The data below must be returned in full and exactly.

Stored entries
+--

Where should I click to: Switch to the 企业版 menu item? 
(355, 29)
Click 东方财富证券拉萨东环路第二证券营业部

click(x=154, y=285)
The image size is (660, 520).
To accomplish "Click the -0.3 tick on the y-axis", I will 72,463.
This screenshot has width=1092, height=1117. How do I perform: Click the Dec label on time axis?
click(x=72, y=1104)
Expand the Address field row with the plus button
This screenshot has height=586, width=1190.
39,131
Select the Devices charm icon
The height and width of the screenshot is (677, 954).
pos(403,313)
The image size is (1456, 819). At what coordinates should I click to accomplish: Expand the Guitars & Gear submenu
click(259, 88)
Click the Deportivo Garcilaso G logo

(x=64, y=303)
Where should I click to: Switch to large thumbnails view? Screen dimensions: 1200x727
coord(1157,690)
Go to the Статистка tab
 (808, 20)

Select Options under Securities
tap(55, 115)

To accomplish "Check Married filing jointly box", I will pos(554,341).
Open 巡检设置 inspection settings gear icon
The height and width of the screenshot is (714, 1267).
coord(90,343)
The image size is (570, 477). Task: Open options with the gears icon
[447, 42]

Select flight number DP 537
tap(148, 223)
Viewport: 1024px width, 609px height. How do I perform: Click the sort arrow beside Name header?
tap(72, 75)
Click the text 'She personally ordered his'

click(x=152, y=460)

+--

#### [Response to the exercise]
Where should I click to: Switch to the 企业版 menu item? 
(355, 29)
Click 东方财富证券拉萨东环路第二证券营业部

click(x=154, y=285)
The image size is (660, 520).
To accomplish "Click the -0.3 tick on the y-axis", I will 72,463.
This screenshot has width=1092, height=1117. How do I perform: Click the Dec label on time axis?
click(x=72, y=1104)
Expand the Address field row with the plus button
This screenshot has height=586, width=1190.
39,131
Select the Devices charm icon
The height and width of the screenshot is (677, 954).
pos(403,313)
The image size is (1456, 819). At what coordinates should I click to accomplish: Expand the Guitars & Gear submenu
click(259, 88)
Click the Deportivo Garcilaso G logo

(x=64, y=303)
Where should I click to: Switch to large thumbnails view? Screen dimensions: 1200x727
coord(1157,690)
Go to the Статистка tab
 (808, 20)

Select Options under Securities
tap(55, 115)

To accomplish "Check Married filing jointly box", I will pos(554,341).
Open 巡检设置 inspection settings gear icon
The height and width of the screenshot is (714, 1267).
coord(90,343)
The image size is (570, 477). Task: Open options with the gears icon
[447, 42]

Select flight number DP 537
tap(148, 223)
Viewport: 1024px width, 609px height. How do I perform: Click the sort arrow beside Name header?
tap(72, 75)
Click the text 'She personally ordered his'

click(x=152, y=460)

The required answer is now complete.